I had Thursday and Friday off of work for the 4th of July, and my wife only had Friday, so Thursday was a “free” day for me. Free after I took the car to get smogged and took my son to a doctor’s appointment, that is… So I decided to try some portable ops at the beach. My ATS-4 setup was at work, but it was so windy I was planning to stay in the car anyway, so I just took the Field Day setup – K2, tuner, battery, end-fed antenna, key, and mic. I drove 20 minutes to the spot I had in mind, parked the car… and realized I had left my antenna support pole at home. So 40 minutes later I was back and ready to set up.
I lashed the pole to a fence post in the parking area and rigged the antenna as an inverted V again, as I had on Field Day. But when I checked it on the antenna analyzer (without the tuner), it showed pretty terrible (over 7:1) SWR on every band except 10 and 17. This isn’t what I remember Rob seeing when we tested the same setup before Field Day, although then we ran the wire as a sloper up to the top of the pole. Anyway, I decided to try 17m, but when I turned on the radio it came up on 15 and, even without tuning, I heard CW. So that was promising. But I switched to 17, tuned the antenna, and then scanned the phone subband to see what I could find. The first signal I came across was S57DX, Slavko, in Slovenia. Easily a 57 to 59, and working a modest pileup.
I tried repeatedly to QSO with him, but he never heard me. I tuned elsewhere around the band and tried to work some other stations but had similar lack of luck. Over the course of about three hours I heard several Brazilian stations (with World Cup special event calls), Cayman Islands, North Carolina, and Massachusetts (the latter two working the 13 Colonies special event). I tried numerous times to QSO with all of these, but didn’t get so much as a QRZ. I also spent 20-30 minutes calling CQ in between other stations, but got no takers. All of this was on phone. When it was almost time for me to pack up and go home I switched to CW just to see if I could get spotted on the Reverse Beacon Network, but even that turned up nothing on both 15 and 17m.

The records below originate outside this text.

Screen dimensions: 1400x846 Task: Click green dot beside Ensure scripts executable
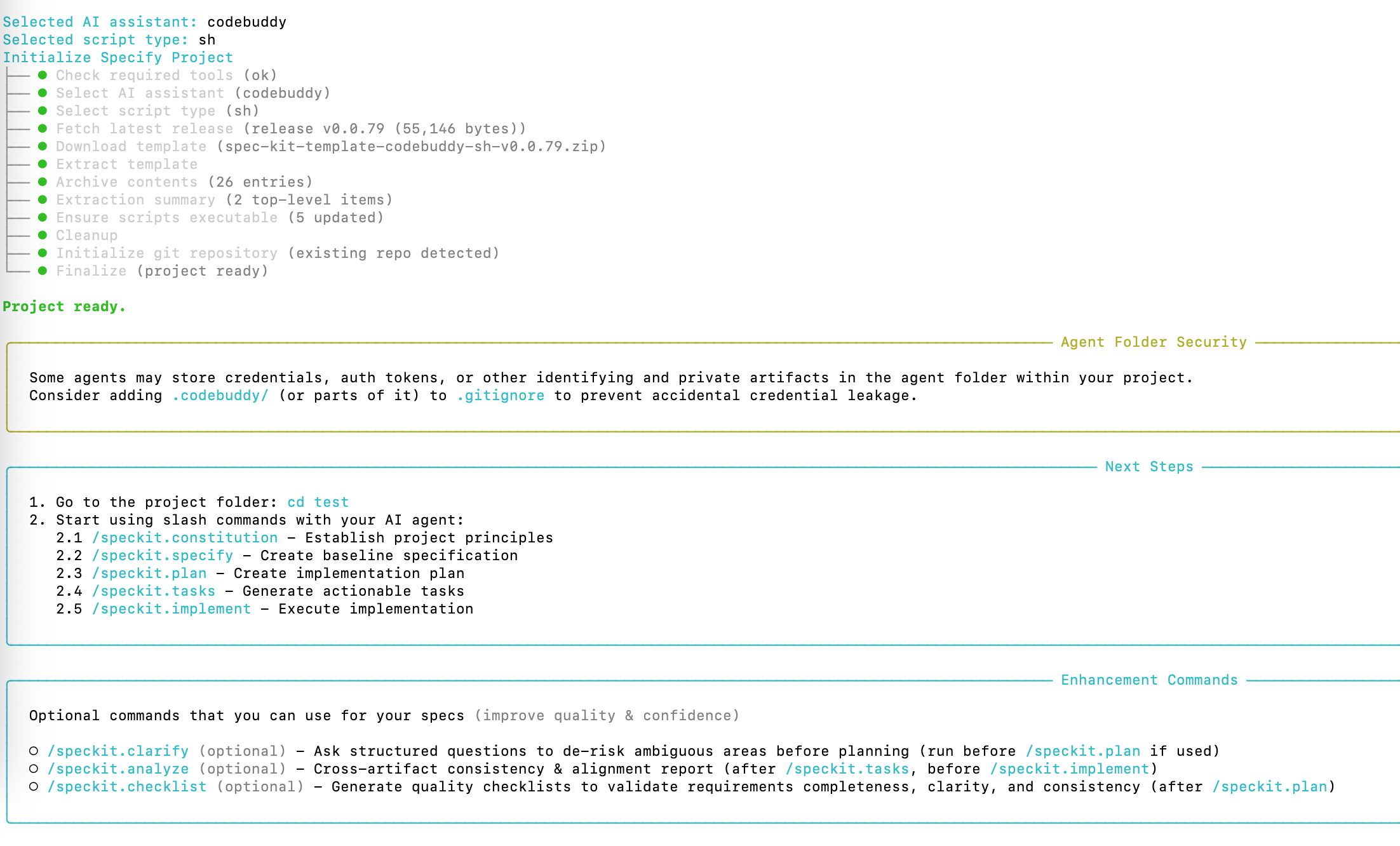coord(43,217)

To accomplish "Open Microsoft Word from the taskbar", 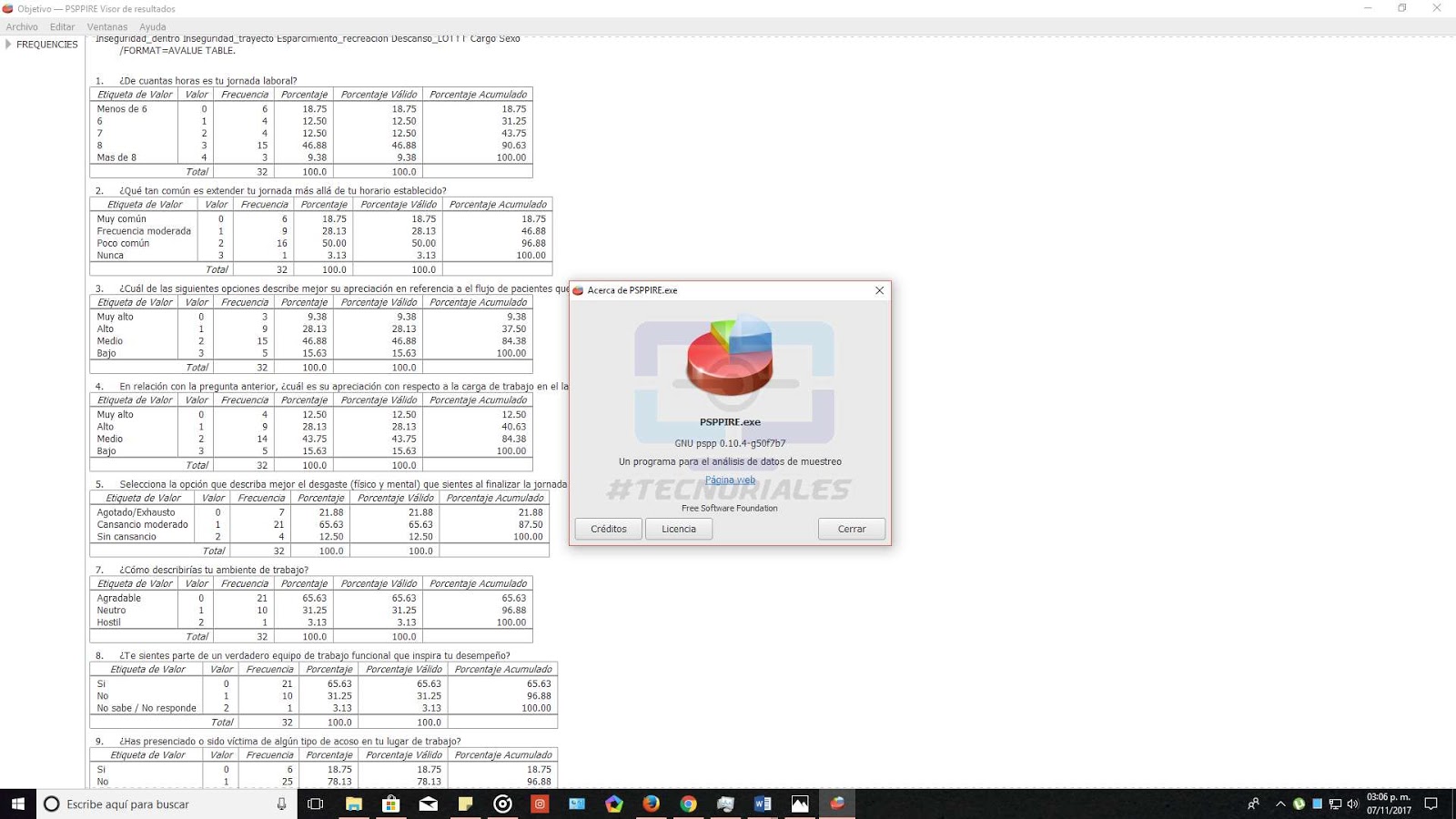I will [x=762, y=804].
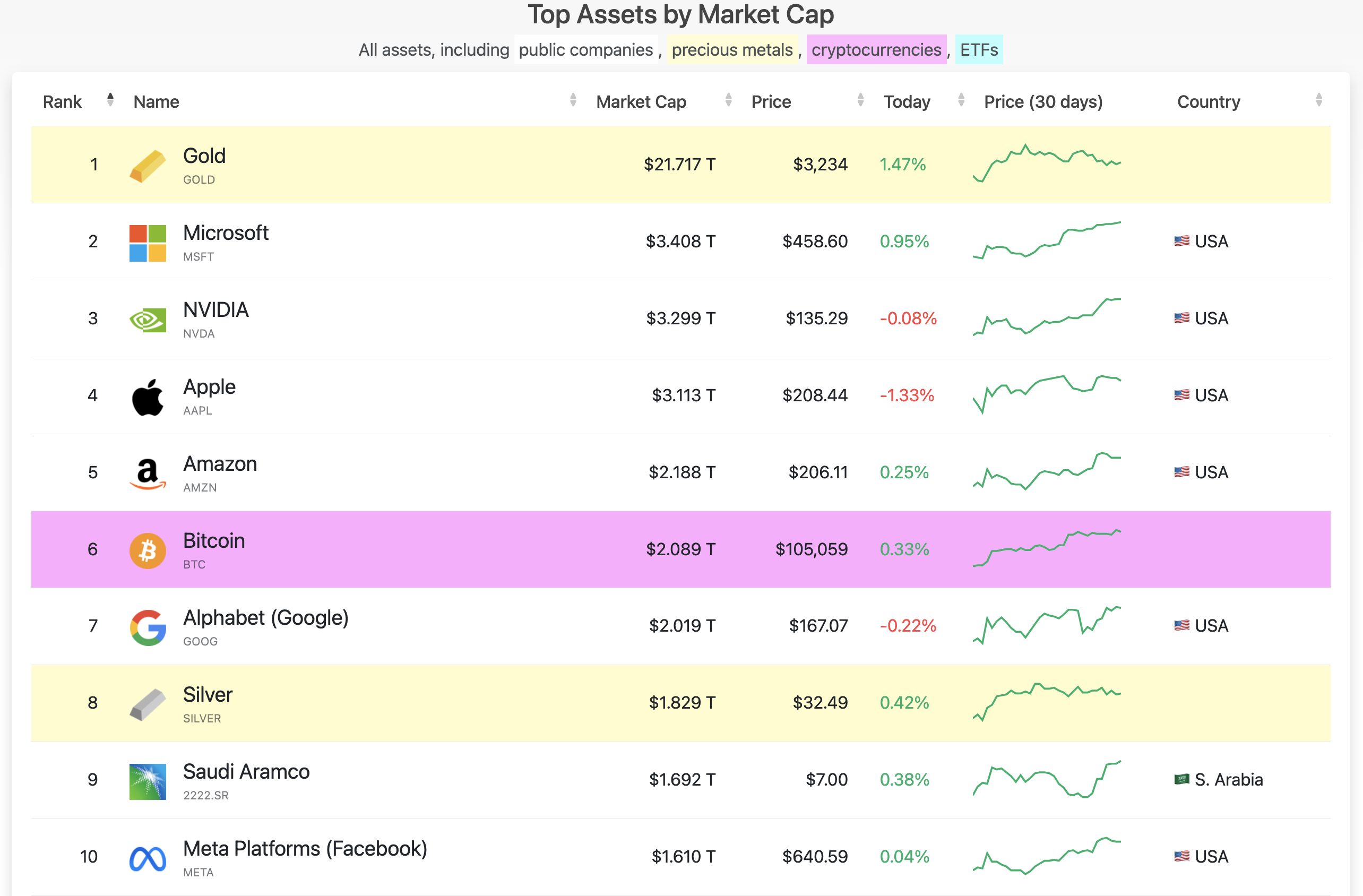Click the NVIDIA logo icon

point(148,320)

Just before I shut down I tuned around and came back to S57DX in Slovenia. I heard him say he was going to go QRT soon and just work a few more stations, his pileup was trailing off. So I tried again to work him, and even at the end when he had no other callers, he just couldn’t hear me at all.
After the enjoyment I had making a decent stack of contacts on Field Day, I was pretty disappointed to have nothing to show for three hours of operating on my day off. I did look at dxmaps.com and there were not very many spots showing at all. So by that metric, the bands did not seem very open. Maybe all the stations I was hearing were QRO. I’m also curious about why the antenna seemed to look so poor on the analyzer. I think I need to look into modifying the end-fed matchbox to use a counterpoise. As designed, it uses the coax braid for that and recommends a 25′ length. I only use a 10′ piece normally, and don’t really want to cart around extra coax and have to set up the matchbox farther from my rig just to make the antenna more efficient. I’m not really sold on the idea of an antenna system that requires a tuner. I’m always operating at QRP power, so if the tuner is just giving me a nice match but the actual antenna SWR is 5:1 or 7:1, that seems kind of a waste of time. Perhaps instead I should try constructing some band-specific matchboxes that don’t require the tuner.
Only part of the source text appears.